I've recently become acutely aware of how little I actually log on to this website, and, frankly, I miss it.
I thought I'd give an update to the select few of you that care enough to read these, and don't see me on a daily basis.
I'm in a weird place with my art. I haven't done as much writing as I should have, and when I have been writing, it hasn't been in the form of standalone pieces that can be easily posted on here. I've discovered a love for costume design, so, if I get around to scanning some of the pages of my theater journal, you'll get to see some of those. I'd like to say that I'm going to make a real effort to write and draw more, so that I can post a deviation more than once every six months, but art is one of those things that I can't force. It never turns out to be anything I'm proud of.

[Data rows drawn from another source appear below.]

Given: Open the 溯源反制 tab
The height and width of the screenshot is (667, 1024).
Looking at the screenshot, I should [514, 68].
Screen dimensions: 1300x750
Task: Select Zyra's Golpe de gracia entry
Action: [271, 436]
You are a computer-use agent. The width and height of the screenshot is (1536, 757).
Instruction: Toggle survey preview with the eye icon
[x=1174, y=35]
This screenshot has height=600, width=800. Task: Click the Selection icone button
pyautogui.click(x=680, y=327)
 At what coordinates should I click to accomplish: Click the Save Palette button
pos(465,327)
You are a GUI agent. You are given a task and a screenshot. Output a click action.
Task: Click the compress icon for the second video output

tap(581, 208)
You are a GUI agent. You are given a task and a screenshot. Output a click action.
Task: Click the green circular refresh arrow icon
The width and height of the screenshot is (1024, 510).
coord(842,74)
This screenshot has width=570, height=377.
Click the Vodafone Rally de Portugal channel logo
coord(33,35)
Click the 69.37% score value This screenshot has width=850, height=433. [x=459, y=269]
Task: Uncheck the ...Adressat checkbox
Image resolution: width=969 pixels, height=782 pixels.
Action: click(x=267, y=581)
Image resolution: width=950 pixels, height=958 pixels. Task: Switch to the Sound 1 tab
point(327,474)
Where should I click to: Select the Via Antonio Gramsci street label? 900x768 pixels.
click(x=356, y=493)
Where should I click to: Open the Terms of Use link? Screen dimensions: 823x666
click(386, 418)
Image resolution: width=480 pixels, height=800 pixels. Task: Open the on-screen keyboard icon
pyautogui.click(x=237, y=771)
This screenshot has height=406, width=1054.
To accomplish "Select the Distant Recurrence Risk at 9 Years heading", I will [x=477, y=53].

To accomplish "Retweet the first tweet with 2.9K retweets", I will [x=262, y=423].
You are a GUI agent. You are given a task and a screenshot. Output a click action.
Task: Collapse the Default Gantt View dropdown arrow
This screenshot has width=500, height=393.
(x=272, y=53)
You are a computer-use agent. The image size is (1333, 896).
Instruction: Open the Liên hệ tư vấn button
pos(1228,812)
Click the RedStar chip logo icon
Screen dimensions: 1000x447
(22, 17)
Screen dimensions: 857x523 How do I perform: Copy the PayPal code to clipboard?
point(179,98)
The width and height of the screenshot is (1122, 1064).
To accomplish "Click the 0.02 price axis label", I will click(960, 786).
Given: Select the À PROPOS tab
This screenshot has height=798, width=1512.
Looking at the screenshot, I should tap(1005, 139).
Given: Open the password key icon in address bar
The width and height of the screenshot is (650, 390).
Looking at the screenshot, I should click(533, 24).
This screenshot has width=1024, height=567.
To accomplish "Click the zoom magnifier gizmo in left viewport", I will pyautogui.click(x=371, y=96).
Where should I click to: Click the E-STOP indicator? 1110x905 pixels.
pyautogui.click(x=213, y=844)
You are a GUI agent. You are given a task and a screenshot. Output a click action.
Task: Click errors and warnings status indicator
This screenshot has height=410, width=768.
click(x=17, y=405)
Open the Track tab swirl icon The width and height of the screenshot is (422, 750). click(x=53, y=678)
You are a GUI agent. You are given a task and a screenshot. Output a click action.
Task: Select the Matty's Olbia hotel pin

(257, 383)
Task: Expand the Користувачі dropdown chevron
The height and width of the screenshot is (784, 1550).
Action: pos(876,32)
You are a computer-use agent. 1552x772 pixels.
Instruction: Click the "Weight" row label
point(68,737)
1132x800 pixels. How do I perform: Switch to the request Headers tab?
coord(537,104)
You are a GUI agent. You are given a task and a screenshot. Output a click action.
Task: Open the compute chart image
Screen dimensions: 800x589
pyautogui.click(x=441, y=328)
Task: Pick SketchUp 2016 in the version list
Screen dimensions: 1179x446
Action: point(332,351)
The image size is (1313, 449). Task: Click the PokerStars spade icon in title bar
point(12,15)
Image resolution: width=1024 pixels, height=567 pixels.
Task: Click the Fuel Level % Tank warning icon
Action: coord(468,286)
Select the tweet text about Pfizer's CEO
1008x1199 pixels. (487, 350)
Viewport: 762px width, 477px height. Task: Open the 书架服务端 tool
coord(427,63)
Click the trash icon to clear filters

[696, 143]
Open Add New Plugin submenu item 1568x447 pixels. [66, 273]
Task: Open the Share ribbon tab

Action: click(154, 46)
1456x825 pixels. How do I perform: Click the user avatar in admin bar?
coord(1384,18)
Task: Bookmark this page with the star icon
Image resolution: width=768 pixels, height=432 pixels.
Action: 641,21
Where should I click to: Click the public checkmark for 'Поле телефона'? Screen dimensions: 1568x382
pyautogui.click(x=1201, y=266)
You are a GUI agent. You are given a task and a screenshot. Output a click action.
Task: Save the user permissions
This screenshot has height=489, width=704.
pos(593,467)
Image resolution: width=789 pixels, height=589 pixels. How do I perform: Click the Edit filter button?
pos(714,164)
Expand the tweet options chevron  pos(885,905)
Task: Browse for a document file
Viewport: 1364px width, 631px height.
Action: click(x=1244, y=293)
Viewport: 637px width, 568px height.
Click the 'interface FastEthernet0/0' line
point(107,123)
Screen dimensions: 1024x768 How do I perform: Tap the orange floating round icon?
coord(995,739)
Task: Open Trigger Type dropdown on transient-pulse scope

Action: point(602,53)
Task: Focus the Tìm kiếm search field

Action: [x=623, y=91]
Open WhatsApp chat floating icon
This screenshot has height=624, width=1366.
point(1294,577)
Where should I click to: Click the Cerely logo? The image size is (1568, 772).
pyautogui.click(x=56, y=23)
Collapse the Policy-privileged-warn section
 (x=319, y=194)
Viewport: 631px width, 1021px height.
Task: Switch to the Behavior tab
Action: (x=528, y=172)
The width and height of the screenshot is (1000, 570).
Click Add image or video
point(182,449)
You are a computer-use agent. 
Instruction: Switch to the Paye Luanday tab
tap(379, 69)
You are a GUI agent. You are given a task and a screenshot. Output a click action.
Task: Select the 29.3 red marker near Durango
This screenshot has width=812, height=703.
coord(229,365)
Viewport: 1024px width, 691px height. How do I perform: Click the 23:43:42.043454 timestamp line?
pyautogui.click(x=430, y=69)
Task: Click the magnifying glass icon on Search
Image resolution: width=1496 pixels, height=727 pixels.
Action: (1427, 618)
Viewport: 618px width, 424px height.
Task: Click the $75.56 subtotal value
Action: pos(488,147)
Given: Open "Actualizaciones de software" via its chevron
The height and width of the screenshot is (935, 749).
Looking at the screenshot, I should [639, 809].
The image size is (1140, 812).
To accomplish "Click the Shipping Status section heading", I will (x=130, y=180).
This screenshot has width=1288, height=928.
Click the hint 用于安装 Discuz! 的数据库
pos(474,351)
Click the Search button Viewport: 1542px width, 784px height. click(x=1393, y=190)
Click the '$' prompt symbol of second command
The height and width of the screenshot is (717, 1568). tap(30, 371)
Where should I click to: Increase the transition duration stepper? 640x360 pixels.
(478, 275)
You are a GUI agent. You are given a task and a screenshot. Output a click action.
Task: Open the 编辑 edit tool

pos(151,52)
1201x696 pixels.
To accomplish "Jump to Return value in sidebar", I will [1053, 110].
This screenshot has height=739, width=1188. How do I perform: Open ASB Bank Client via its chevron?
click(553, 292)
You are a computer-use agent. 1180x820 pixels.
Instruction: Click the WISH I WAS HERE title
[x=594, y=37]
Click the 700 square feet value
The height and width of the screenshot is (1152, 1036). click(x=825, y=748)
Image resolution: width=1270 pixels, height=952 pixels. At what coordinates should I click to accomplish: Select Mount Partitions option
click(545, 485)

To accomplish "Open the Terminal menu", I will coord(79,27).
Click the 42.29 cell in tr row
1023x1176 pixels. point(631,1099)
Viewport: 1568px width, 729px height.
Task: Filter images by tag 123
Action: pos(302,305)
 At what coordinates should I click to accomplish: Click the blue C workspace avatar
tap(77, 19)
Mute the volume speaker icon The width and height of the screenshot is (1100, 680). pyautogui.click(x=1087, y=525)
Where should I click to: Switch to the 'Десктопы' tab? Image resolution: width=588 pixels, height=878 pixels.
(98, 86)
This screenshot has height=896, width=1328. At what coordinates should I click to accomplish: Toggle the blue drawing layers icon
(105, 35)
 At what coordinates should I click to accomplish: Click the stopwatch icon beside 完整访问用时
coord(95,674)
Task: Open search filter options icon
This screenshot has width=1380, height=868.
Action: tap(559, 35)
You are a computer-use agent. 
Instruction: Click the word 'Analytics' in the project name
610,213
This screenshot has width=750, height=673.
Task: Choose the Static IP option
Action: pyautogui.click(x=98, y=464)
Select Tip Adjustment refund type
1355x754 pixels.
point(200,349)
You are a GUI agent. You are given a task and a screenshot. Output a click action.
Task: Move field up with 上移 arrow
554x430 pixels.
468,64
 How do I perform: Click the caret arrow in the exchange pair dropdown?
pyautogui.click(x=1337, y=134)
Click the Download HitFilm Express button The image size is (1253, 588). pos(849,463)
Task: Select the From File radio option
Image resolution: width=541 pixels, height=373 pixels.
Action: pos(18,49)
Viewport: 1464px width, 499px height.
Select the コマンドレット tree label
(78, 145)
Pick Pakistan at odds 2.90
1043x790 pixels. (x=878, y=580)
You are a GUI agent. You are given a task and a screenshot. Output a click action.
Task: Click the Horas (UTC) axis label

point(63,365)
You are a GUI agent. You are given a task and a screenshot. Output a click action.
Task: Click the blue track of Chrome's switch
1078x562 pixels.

I've grown a lot over the past six months. I've seen the world transform into a place I don't recognize, saw myself dealing with types of things I swore would never happen to me, and lost control over a lot of things that I thought would always be in my back pocket. But I've found my writing voice, and produced a lot of things that I'm really, justly proud of. I've grown to become more comfortable with who I am, regardless of my relationship status, my pants size, or my grade point average. Naturally, these things still matter, but they are not controlling my life anymore. I've gone to hell and back for the people that I love. I am not my oppressor's opinion of me. I am me.
I still haven't upgraded to the new browser. DeviantART still yells at me about that, but I can still get around. I'm okay with firefox as it is.
I've started seriously thinking about college, and how I want to spend the rest of my life.
I wish that things were better than they are right now, but this is the best they've ever been.
Goodnight, ladies and gentleman. Stay lovely.